To my right, is Elder Merriweather and his homely wife, Chastity. They have no children. To my left, Elder Goodbody and his astonishingly fertile missus, Charity, they have several. The rest of the Pilgrims will be by in a few minutes.
Running Deer – To be honest, I’m a little embarrassed. When you asked us to come over, I thought we were just going to play cards and watch the game. The wife could have whipped up some pemmican. Oh I’m sorry, I’m Running Deer and this is the bride, Sparkling Waters.
Sparkling Waters – I wish you had let us know about the dinner, Felicity, and that all those other folks were coming. I could have at least brought a salad or something, maybe a zucchini casserole. It was a great year for zucchinis I’ve got them coming out my…
Running Deer – I’m sure you have, my love. Oh Jack, I brought along 24 skins of fermented moose milk. I thought we can sip away at it while we watch the game. I see Elder Merriweather is dipping into it already, I should have fermented another moose.
John Smith – Bless thee, neighbour. We pilgrims are teetotalers usually – unless someone else is buying. Just a moment, Merriweather, don’t use thy cupped hands, I’ll get thee a pewter mug.
Sparkling Waters – So what’s for dinner, Felicity? Something light, I hope. We had a buffalo for lunch.
Felicity – Turnip.
Sparkling Waters – Turnip. Turnip and what?
Felicity – Just turnip. That’s the only thing we planted that came up.
Sparkling Waters – Turnips aren’t food, Felicity. Turnips are for lawn bowling or throwing at Iroquois. Don’t you have any meat?
Felicity – John went out to shoot something but he’s not very good at it. All he managed to do was wing Elder Cromwell.
Sparkling Waters – Well, don’t fret, dear. We can come up with something. Run, be a dear and shoot us a few turkeys, and maybe a partridge or something as a side dish. Oh, there are some blueberries in the freezer – under the bear steaks. Bring the bag marked ‘July 1640’.

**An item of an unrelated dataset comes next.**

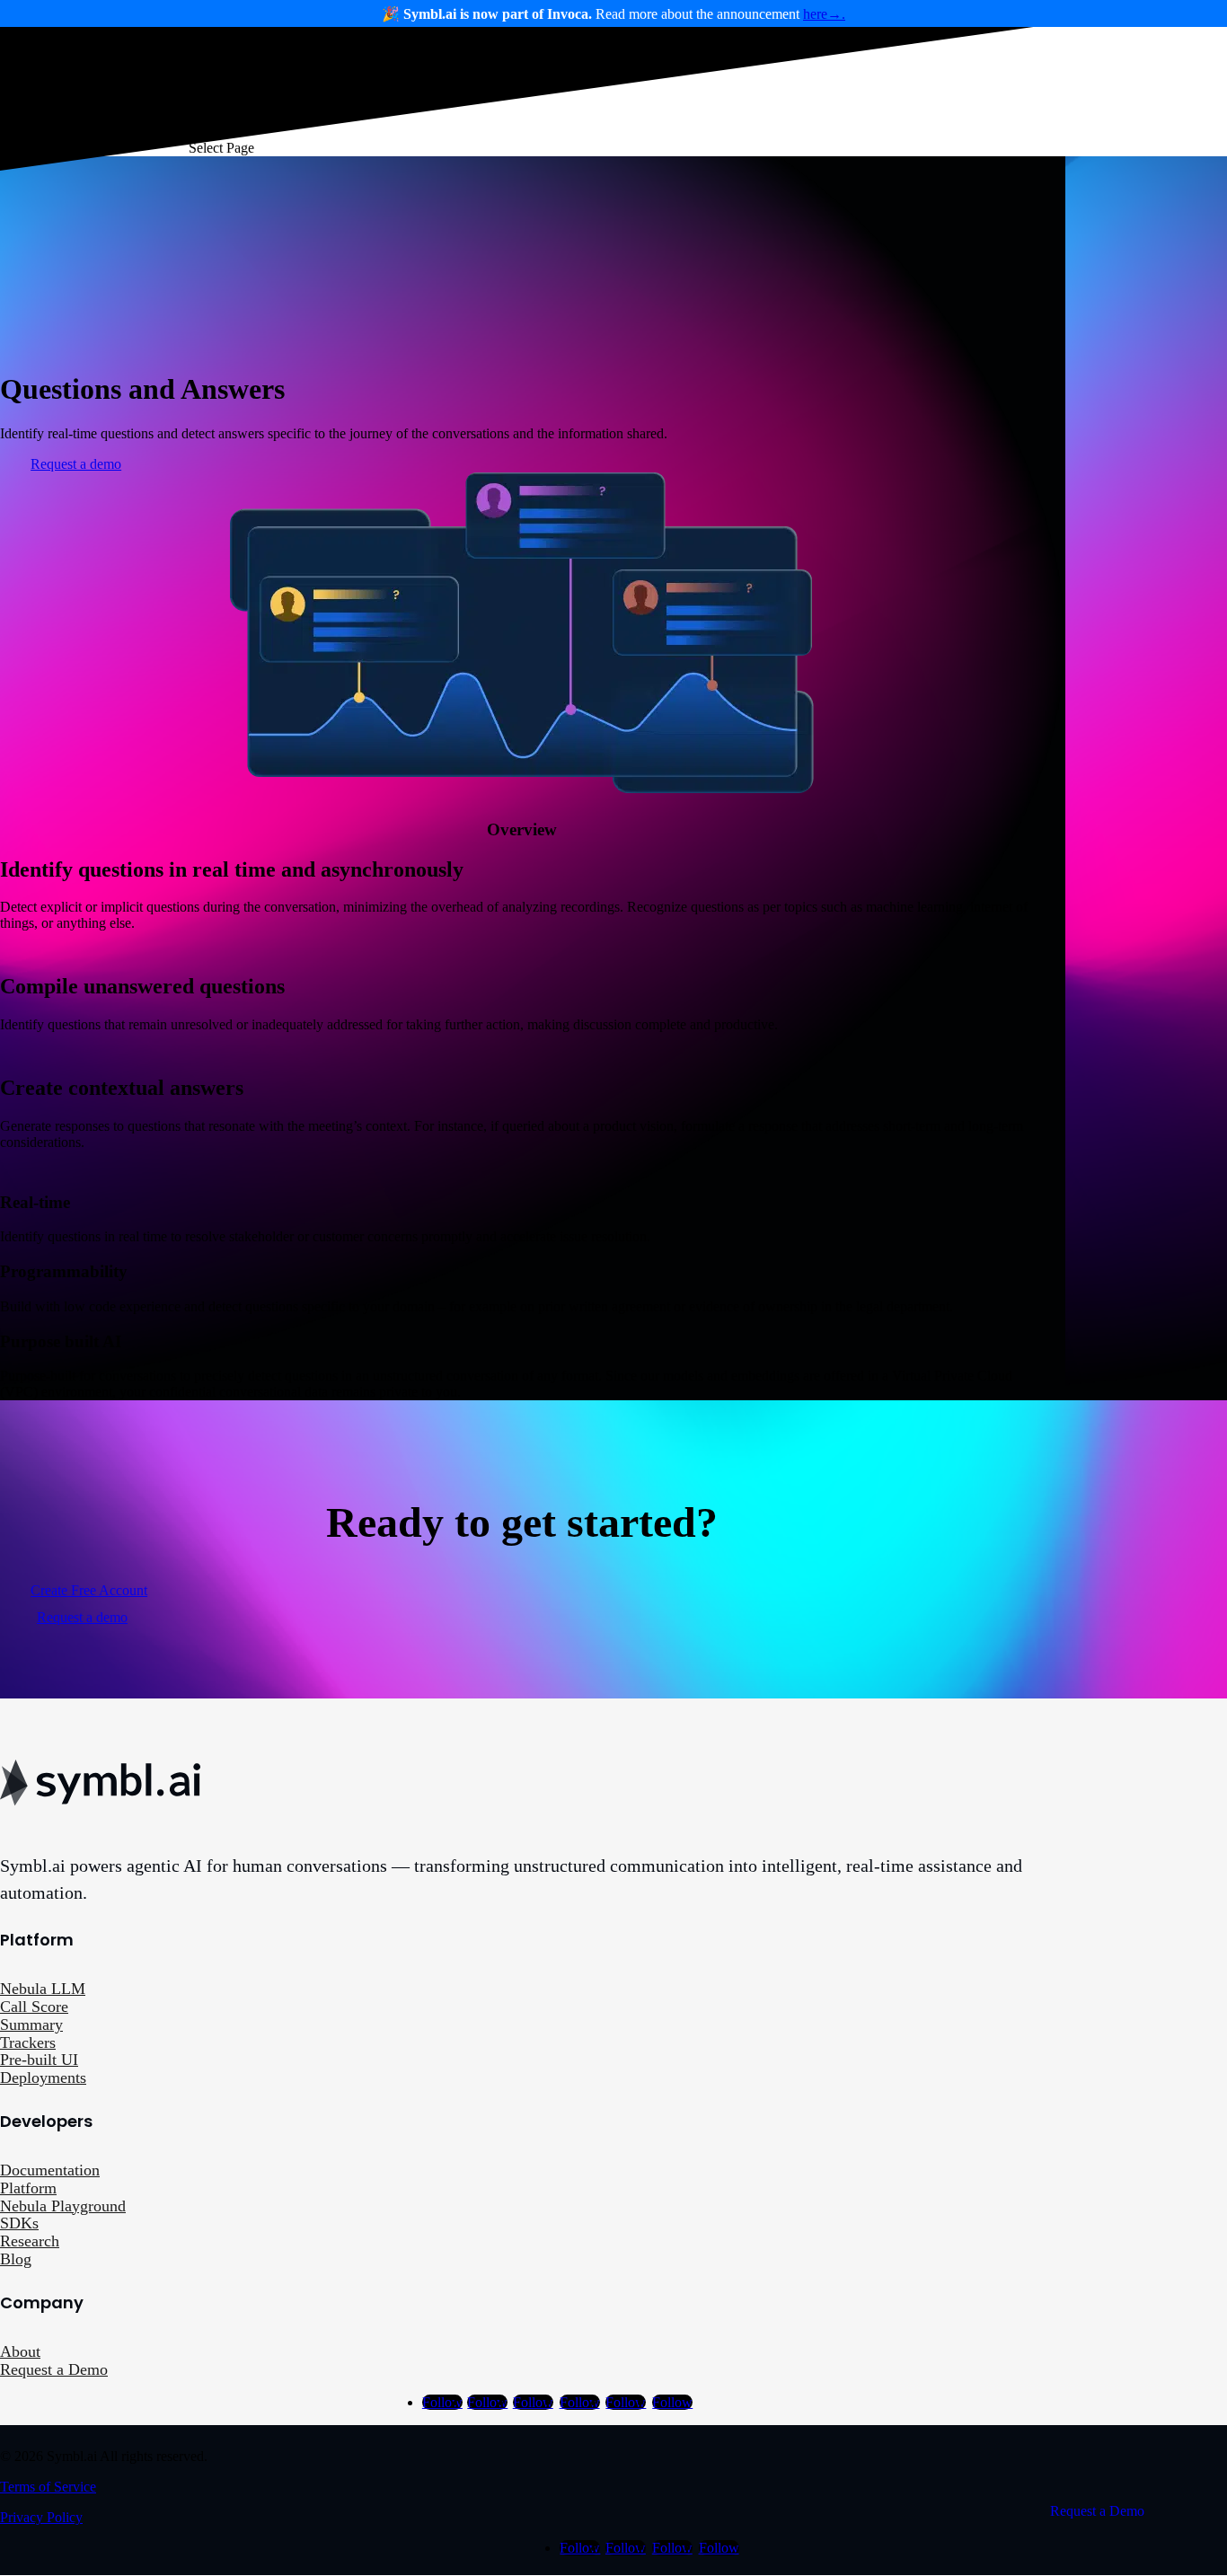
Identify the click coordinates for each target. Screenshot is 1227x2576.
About (20, 2351)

Running Deer – Can it wait, Sparky, the Washington Redskins are on the 10-yard line. Somehow, I have the feeling that this will be the last time us natives will win anything around here for a long time.

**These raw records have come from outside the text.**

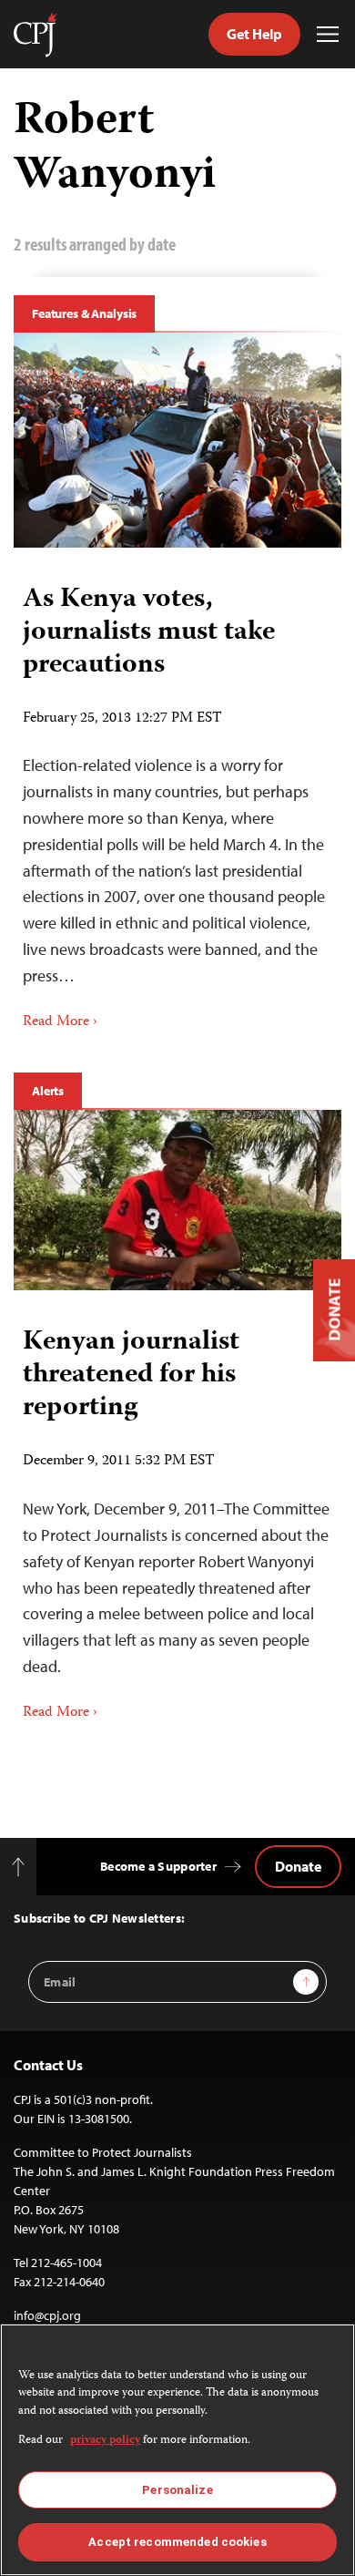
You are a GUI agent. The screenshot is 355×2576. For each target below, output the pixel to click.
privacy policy (105, 2440)
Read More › (60, 1022)
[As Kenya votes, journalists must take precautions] (177, 440)
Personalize (177, 2490)
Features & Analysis (84, 313)
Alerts (48, 1091)
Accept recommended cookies (177, 2542)
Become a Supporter (158, 1866)
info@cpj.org (47, 2315)
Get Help (254, 34)
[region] (177, 2450)
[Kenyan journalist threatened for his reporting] (177, 1200)
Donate (298, 1866)
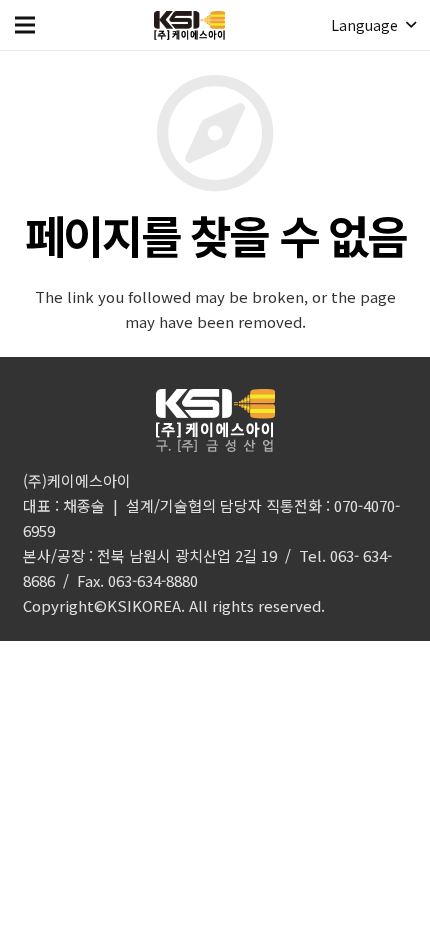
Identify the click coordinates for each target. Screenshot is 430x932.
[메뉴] (25, 25)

John Smith – Whilst thee are up, Running Deer, could thee bring back some of those roasted chestnuts thy people make and some popcorn. That would be nice. We planted a box last spring, but it didn’t come up; just some things that look like rows and rows of yellow teeth.
Elder Merriweather – Oh, and we’re getting a little low on the moose milk there, Cochise. Better bring a few more jugs. Do thee have any of those tobacco leaves thee gave to Wally Raleigh? I’ve been thinking of rolling them up in old newspapers and selling them to those dumb Canadians as a health food.

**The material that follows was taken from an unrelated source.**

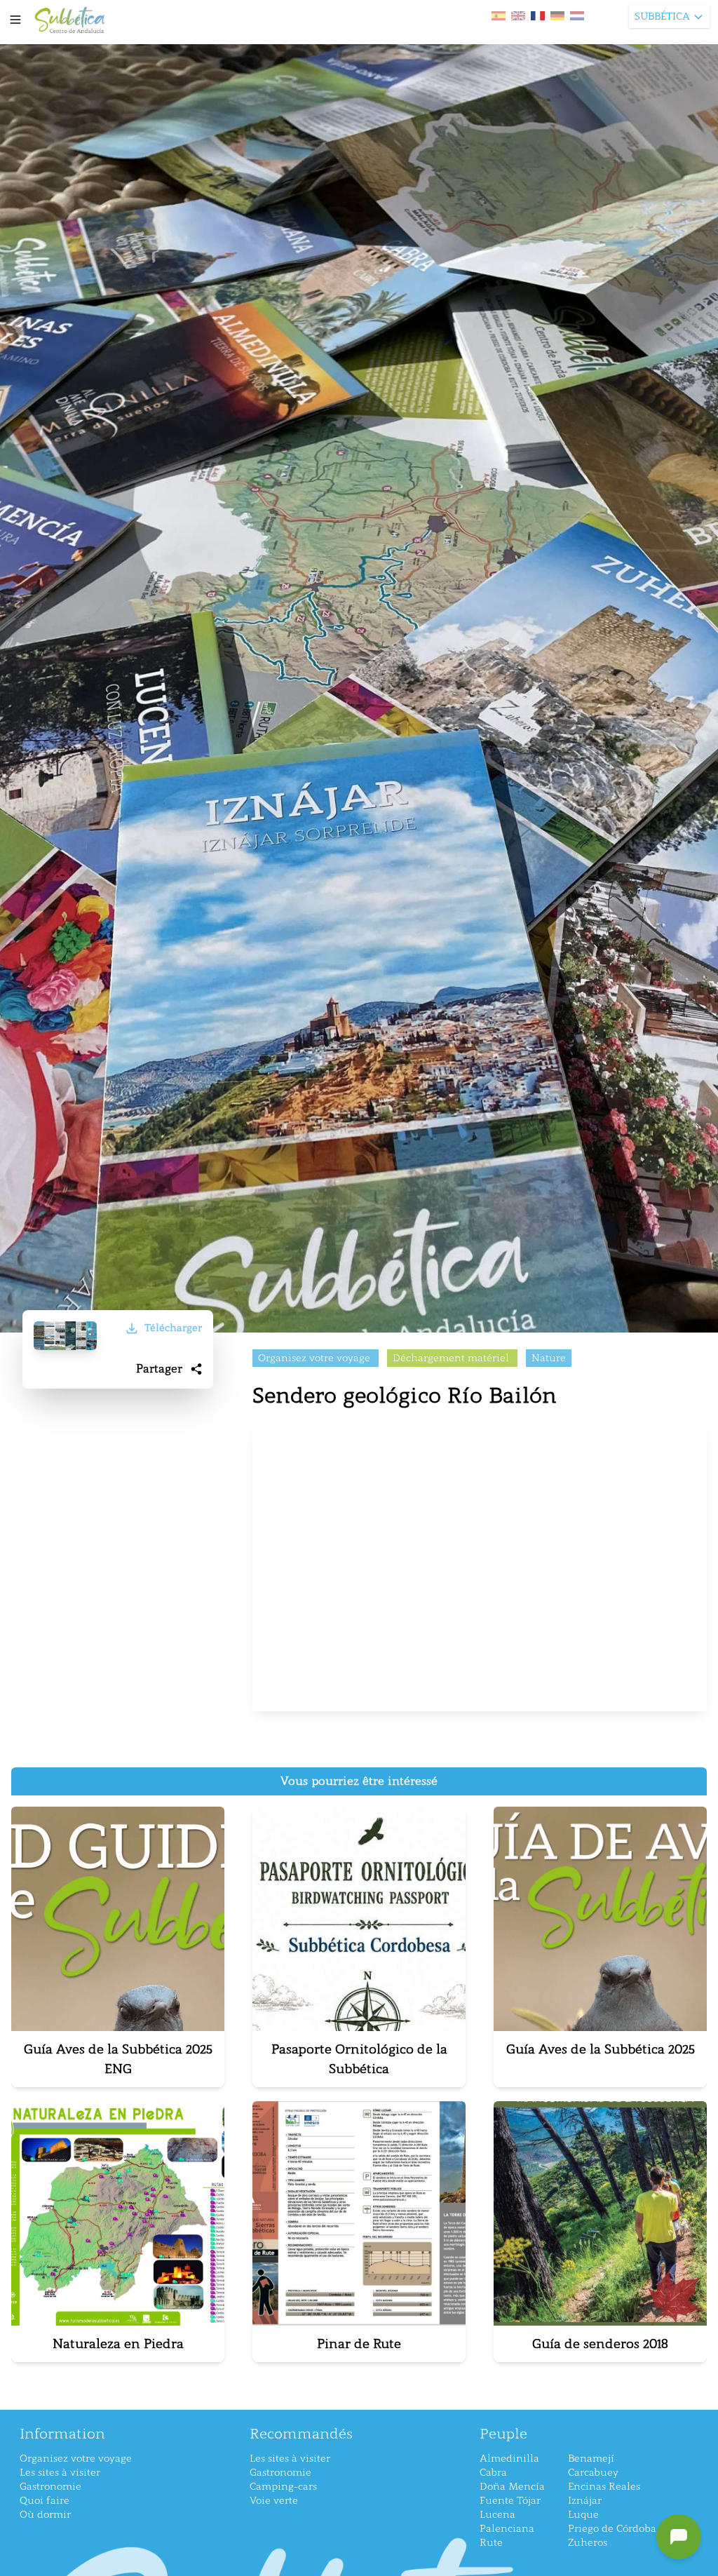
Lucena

Running Deer – Let’s see, I better write all this down – a few turkeys, some partridge, blueberries, more booze, and some tobacco. Is that all?
Elder Goodbody – That’s all for now. If we think of anything we’ll let thee know.
Sparkling Waters – Hold on Run, I’ll come with you to help you carry it all.
A few minutes later
Elder Merriweather – Nice folks.
John Smith – They certainly are. Maybe we should wait until after dinner before we tell them we’re taking their land to build a shopping mall.